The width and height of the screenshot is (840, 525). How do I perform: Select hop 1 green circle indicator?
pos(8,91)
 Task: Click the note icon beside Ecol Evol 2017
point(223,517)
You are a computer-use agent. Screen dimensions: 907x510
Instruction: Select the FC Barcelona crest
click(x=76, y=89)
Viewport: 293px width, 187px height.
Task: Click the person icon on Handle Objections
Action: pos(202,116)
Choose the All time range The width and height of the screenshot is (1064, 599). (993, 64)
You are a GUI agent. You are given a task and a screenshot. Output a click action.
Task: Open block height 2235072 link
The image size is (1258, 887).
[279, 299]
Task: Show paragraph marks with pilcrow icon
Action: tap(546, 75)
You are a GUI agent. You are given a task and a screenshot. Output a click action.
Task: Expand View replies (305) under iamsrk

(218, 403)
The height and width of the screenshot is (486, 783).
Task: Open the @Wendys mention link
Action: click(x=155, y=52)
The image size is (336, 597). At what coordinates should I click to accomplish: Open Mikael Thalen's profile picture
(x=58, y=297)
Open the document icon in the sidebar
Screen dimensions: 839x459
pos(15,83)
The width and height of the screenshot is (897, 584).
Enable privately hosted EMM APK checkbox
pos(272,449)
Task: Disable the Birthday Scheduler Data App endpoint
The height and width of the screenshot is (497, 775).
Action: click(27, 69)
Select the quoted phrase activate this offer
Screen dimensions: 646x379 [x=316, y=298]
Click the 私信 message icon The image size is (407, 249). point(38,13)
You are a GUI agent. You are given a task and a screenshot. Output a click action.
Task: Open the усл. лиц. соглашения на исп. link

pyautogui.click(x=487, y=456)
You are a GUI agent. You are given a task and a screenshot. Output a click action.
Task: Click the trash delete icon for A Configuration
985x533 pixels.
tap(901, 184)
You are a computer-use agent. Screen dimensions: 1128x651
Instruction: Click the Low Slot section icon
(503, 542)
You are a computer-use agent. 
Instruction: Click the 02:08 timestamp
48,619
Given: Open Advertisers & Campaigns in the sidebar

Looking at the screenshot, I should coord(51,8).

-------------------------

• **EXERCISE INSTRUCTIONS**:
Each line from the top of the material above through the line with "You are a computer-use agent. Screen dimensions: 907x510" must be echoed exactly, and no other line.

• **SOLUTION BELOW**:
The width and height of the screenshot is (840, 525). How do I perform: Select hop 1 green circle indicator?
pos(8,91)
 Task: Click the note icon beside Ecol Evol 2017
point(223,517)
You are a computer-use agent. Screen dimensions: 907x510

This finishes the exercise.